A recent public consultation on Canada’s central bank digital currency (CBDC) initiative revealed an overall negative sentiment from Canadians, confirming the Bank of Canada’s concerns around its country-wide adoption.
Through the “Digital Canadian Dollar Public Consultation Report,” the Canadian central bank intended to identify a place for CBDCs in a world dominated by digital fiat payments and credit cards. However, in a survey that amassed 89,423 responses, Canadians demanded regulations requiring merchants to accept cash as payment.
The Bank of Canada’s report shows that nearly 95% of the respondents either heard or were familiar with the concept of a digital Canadian dollar. While awareness is one of the key factors for widespread adoption, the metric doesn’t hold for Canada.
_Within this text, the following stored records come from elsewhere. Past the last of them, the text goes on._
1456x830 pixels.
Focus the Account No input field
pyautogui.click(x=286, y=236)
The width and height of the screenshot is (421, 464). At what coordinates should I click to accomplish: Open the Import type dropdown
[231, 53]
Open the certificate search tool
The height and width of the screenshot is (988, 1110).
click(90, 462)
Of the respondents, 93% primarily make paper cash payments daily but also use credit and debit cards and other modes of online payments. In addition, just 15% of the respondents held Bitcoin (BTC) and other cryptocurrencies.
Related: Canadian regulator seeks feedback on crypto asset exposure disclosure requirements
Most respondents advised the Bank of Canada to stop researching and building the capability to issue a digital Canadian dollar. However, the public believes their feedback will not be considered for the CBDC initiative.
Nearly all respondents preferred using existing forms of payment over a CBDC. Surprisingly, people who were aware of CBDCs were more reluctant to adopt the technology when compared with those who didn’t know about it.
Additionally, the small demographic of respondents who previously held crypto showed more interest in using CBDCs.